→ **Problem set**:
1. Condense the paragraph of the job posting that begins "Epic Games is building an enterprise-grade stack" into a bulleted list that keeps its main facts.
2. Reproduce the job posting between "Solid understanding of" and "and audit logging.", inclusive, with "audit logging" changed to "access logging".

→ **Text provided**:
* * * * * * * * *

Senior Backend Engineer, AI Platform

Epic Games•Cary, NC

4d•Remote

About The Position

Epic Games is building an enterprise-grade stack of agentic AI systems to automate engineering workflows, accelerate developer productivity, and enable new collaboration across Epic's teams. This involves building production systems from the ground up across six interconnected platforms: Geppetto (team AI agents in Slack), EMA (compute and workspace infrastructure for agent harness runs), Hodor (OAuth gateway, plugin runtime, and governance layer), Multipass (agent identity, credential vault, and authorization), Vektor (org-wide memory plane with knowledge graph), and Roost (software distribution and plugin marketplace). This is foundational work with real production usage and consequences, touching every corner of Epic's engineering organization.

Requirements

7+ years of software engineering experience, with a track record of owning and shipping complex backend systems.
Strong distributed systems fundamentals: service design, event-driven architecture, failure handling, and multi-tenant isolation.
Solid understanding of authentication and authorization — OAuth 2.0, OIDC, RBAC — and the ability to implement them correctly in production services.
Experience with security fundamentals in code: secrets handling, credential storage, least-privilege access patterns, and audit logging.
Production Go experience, or strong fluency in a comparable systems language with demonstrated ability to ramp quickly.
Ability to take a loosely-specified problem, write a design doc, get alignment, and execute — without requiring step-by-step direction.
Clear written communication: design docs and code reviews that are precise, readable, and actionable.

Nice To Haves

Hands-on experience building LLM-integrated systems: tool use, agent orchestration, MCP server or client development, or streaming LLM output pipelines.
Experience with plugin or extension runtime patterns — WASM sandboxing, gRPC sidecar, subprocess management, or capability-based security models.

* * * * * * * * *

→ **Listed records**:
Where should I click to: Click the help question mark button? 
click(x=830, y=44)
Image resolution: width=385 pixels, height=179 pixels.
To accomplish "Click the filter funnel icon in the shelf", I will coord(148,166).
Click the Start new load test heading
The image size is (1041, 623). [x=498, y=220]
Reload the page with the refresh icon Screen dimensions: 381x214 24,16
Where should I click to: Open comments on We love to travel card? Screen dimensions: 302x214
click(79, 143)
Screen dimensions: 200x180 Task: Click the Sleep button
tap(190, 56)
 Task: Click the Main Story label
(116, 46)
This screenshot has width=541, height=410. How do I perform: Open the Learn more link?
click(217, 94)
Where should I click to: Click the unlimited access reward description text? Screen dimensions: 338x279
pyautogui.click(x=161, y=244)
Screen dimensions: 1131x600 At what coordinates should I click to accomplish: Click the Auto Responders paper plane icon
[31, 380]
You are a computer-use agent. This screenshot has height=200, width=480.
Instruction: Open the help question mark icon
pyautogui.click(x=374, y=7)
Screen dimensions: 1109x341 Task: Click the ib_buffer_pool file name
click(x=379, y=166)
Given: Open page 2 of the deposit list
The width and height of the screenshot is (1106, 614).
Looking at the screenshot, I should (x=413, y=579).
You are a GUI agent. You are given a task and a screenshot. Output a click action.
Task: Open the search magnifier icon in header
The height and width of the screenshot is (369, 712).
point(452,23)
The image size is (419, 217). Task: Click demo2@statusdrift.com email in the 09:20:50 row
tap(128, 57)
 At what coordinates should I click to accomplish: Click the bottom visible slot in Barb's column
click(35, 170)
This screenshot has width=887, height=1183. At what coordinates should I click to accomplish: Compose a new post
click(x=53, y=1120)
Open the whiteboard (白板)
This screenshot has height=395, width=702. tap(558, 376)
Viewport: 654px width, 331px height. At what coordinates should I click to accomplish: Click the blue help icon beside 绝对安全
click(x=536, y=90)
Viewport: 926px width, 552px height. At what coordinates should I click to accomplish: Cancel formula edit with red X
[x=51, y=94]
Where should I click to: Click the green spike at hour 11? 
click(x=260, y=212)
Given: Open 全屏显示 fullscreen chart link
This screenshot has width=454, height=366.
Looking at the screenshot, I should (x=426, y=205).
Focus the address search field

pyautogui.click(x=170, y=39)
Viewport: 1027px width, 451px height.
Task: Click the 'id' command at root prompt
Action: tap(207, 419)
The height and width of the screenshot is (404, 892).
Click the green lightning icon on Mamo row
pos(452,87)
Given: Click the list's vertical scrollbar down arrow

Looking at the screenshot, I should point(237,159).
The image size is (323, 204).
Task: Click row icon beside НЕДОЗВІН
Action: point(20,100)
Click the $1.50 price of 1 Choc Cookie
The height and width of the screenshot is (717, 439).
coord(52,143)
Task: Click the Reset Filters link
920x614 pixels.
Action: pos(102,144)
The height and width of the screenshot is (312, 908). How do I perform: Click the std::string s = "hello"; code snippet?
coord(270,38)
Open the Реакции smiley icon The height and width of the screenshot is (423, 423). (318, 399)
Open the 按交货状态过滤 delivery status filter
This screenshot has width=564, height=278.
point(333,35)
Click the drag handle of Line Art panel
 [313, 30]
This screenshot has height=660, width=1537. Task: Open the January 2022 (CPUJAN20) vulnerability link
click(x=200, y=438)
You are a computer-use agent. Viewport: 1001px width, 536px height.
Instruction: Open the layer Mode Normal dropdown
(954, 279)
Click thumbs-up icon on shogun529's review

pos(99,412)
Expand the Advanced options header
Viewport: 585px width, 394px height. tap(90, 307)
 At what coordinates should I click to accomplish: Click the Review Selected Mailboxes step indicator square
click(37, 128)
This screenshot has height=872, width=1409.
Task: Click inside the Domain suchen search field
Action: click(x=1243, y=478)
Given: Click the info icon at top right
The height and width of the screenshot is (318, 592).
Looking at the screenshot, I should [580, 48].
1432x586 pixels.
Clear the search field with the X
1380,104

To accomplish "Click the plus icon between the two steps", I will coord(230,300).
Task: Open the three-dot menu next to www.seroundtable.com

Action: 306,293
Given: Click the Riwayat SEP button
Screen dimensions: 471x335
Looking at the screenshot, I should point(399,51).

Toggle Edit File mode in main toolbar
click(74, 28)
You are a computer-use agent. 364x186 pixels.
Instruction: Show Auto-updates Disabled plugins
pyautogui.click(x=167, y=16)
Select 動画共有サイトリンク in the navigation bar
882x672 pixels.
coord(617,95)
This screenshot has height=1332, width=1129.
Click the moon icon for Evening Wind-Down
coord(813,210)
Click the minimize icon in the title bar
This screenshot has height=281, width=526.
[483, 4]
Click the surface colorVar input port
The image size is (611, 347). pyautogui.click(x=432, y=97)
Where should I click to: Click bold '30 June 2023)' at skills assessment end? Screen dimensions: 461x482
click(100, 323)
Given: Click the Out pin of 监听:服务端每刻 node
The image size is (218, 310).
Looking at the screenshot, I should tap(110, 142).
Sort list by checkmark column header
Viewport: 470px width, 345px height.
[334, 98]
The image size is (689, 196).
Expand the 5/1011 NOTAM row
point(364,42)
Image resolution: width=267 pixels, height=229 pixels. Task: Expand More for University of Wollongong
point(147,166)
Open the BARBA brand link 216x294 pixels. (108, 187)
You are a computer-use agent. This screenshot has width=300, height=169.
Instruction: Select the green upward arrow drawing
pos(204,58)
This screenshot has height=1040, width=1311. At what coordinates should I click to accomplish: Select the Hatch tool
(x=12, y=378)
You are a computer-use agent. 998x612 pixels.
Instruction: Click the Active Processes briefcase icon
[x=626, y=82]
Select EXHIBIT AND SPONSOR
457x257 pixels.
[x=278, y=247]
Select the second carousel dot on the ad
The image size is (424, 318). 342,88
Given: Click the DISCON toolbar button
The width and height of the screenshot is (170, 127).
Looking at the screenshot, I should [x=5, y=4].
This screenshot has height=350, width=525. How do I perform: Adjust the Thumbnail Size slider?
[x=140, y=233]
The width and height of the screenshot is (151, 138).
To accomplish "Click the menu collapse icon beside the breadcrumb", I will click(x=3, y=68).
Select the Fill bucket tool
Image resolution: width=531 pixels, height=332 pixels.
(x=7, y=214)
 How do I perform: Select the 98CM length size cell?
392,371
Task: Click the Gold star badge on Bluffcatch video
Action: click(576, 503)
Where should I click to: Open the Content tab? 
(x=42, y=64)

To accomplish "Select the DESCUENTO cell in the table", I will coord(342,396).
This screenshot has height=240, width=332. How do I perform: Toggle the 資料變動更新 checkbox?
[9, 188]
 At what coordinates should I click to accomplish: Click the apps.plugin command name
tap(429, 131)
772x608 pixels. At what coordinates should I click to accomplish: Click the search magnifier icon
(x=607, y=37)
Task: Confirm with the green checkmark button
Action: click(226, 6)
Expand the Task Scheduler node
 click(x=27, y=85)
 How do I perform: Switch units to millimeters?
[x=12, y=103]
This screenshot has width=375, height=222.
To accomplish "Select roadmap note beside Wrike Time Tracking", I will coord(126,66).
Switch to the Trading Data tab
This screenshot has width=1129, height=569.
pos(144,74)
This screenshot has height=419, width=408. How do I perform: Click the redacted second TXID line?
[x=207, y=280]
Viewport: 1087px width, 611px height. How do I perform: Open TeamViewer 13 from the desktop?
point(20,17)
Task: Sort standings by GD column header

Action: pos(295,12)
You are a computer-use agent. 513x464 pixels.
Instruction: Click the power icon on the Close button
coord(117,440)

* * * * * * * * *

→ **Your written answers**:
1.
- Epic Games is building an enterprise-grade stack of agentic AI systems to automate engineering workflows, speed up developer productivity, and enable new collaboration across Epic's teams.
- The work means building production systems from the ground up across six interconnected platforms:
  - Geppetto: team AI agents in Slack
  - EMA: compute and workspace infrastructure for agent harness runs
  - Hodor: OAuth gateway, plugin runtime, and governance layer
  - Multipass: agent identity, credential vault, and authorization
  - Vektor: org-wide memory plane with knowledge graph
  - Roost: software distribution and plugin marketplace
- It is foundational work with real production usage and consequences, touching every corner of Epic's engineering organization.

2.
Solid understanding of authentication and authorization — OAuth 2.0, OIDC, RBAC — and the ability to implement them correctly in production services.
Experience with security fundamentals in code: secrets handling, credential storage, least-privilege access patterns, and access logging.